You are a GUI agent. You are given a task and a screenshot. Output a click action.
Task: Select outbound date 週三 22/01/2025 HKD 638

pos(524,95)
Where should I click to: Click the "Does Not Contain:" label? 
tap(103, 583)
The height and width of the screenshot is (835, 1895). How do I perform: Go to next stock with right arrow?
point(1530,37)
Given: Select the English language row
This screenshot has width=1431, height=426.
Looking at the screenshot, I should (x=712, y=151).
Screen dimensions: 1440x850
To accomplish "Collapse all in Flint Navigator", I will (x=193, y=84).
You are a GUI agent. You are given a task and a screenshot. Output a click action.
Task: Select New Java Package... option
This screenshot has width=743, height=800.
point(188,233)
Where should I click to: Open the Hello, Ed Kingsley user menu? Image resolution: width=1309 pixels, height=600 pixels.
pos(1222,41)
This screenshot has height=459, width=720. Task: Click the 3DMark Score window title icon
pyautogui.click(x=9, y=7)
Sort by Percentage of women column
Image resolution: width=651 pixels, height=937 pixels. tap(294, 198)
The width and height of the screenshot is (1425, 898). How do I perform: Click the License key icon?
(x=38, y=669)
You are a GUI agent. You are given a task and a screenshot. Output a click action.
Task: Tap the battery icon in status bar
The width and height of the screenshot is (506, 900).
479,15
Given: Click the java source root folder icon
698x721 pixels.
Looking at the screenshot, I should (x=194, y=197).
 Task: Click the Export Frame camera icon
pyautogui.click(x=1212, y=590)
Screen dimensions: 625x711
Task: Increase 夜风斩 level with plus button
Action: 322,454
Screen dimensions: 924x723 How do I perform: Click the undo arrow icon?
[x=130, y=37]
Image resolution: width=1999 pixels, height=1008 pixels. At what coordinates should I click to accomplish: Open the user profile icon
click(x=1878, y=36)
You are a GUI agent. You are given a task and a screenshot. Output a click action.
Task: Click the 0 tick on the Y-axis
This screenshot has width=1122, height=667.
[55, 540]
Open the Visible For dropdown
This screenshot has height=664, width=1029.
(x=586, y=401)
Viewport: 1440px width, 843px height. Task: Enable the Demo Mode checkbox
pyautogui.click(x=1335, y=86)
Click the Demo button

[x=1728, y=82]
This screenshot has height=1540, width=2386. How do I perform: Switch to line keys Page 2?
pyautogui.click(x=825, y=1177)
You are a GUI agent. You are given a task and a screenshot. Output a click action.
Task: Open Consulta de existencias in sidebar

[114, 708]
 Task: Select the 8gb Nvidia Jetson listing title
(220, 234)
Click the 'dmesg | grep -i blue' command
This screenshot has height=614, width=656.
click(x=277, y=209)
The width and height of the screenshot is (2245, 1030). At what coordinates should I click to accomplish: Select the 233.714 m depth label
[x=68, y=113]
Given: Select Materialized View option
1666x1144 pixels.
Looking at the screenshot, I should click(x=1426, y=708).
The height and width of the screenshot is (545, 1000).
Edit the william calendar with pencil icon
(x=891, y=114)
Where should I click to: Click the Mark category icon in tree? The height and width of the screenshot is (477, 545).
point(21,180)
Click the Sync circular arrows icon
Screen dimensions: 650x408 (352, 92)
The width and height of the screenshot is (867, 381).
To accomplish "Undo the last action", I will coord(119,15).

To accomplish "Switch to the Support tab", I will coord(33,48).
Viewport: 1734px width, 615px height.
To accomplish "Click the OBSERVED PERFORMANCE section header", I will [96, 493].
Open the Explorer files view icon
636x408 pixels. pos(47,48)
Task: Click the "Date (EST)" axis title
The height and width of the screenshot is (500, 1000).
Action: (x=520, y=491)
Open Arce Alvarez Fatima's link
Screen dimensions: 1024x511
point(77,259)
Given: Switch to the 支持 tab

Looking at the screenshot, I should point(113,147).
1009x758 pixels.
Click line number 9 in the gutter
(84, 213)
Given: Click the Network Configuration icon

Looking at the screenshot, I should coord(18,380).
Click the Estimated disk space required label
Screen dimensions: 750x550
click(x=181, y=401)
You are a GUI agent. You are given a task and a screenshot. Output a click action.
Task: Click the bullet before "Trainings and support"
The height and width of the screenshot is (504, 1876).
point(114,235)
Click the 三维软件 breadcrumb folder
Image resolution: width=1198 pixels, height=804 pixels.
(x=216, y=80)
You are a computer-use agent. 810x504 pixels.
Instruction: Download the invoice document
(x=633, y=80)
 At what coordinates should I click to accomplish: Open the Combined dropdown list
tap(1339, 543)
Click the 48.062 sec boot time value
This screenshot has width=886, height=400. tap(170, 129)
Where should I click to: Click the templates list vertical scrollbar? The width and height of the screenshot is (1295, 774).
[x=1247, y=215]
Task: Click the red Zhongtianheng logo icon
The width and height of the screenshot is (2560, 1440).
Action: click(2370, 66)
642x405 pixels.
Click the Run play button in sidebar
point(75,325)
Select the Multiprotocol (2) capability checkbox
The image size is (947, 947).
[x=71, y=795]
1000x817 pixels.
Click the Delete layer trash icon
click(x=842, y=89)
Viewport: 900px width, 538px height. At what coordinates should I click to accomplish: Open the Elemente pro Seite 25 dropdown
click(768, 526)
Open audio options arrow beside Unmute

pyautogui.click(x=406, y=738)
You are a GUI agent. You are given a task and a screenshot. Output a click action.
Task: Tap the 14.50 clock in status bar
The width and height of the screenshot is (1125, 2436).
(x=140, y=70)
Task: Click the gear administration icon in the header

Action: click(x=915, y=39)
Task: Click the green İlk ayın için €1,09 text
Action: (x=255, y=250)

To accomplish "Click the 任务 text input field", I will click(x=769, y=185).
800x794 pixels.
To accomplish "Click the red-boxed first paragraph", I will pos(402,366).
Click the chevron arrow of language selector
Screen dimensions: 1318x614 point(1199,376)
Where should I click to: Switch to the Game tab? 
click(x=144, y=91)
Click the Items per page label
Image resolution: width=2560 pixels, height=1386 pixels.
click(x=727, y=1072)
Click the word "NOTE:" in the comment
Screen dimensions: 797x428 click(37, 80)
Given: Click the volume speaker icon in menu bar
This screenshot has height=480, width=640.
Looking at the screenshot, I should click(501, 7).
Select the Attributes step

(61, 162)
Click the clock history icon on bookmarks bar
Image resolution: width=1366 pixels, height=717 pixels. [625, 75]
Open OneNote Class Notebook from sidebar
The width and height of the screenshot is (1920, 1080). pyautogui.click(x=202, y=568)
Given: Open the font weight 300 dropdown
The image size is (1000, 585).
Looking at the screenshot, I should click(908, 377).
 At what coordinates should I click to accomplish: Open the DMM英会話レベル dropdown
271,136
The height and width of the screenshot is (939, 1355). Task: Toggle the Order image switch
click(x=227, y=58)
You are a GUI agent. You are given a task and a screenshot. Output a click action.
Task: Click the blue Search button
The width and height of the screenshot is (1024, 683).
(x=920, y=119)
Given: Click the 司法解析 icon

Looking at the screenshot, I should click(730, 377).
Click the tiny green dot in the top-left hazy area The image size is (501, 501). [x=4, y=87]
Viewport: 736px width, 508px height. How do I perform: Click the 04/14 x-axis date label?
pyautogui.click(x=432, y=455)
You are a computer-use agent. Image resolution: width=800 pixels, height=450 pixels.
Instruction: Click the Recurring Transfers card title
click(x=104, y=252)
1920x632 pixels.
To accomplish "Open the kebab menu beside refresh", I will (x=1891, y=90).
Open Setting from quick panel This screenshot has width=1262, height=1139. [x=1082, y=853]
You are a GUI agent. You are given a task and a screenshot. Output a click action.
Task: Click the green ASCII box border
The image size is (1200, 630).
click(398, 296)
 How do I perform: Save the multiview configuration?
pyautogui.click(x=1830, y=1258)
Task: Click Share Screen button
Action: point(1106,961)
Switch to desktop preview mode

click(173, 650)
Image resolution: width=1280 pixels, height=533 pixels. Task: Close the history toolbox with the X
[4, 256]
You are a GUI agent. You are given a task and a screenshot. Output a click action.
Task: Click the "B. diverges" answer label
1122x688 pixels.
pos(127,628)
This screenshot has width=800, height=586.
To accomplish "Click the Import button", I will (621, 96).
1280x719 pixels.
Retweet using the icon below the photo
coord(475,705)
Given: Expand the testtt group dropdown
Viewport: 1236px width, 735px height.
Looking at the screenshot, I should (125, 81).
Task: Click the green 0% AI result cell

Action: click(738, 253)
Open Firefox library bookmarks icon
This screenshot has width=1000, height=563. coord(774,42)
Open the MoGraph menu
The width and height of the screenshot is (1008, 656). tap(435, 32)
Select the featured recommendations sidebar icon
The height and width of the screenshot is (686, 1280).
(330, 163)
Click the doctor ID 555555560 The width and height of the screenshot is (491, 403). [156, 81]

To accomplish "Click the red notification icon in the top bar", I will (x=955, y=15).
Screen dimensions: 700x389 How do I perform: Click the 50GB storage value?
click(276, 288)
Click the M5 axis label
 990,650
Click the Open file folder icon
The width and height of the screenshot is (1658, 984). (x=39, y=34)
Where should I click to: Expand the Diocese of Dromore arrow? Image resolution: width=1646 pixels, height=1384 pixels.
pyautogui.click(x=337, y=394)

▸ SET TASK
Convert everything from the line containing "Where should I click to: Switch" down to the line containing "Image resolution: width=1366", both included, into a Markdown table with the columns No. and Line. Leave out blank lines.

▸ RESPONSE TO THE TASK
| No. | Line |
|---|---|
| 1 | Where should I click to: Switch to the Game tab?  |
| 2 | click(x=144, y=91) |
| 3 | Click the Items per page label |
| 4 | Image resolution: width=2560 pixels, height=1386 pixels. |
| 5 | click(x=727, y=1072) |
| 6 | Click the word "NOTE:" in the comment |
| 7 | Screen dimensions: 797x428 click(37, 80) |
| 8 | Given: Click the volume speaker icon in menu bar |
| 9 | This screenshot has height=480, width=640. |
| 10 | Looking at the screenshot, I should click(501, 7). |
| 11 | Select the Attributes step |
| 12 | (61, 162) |
| 13 | Click the clock history icon on bookmarks bar |
| 14 | Image resolution: width=1366 pixels, height=717 pixels. [625, 75] |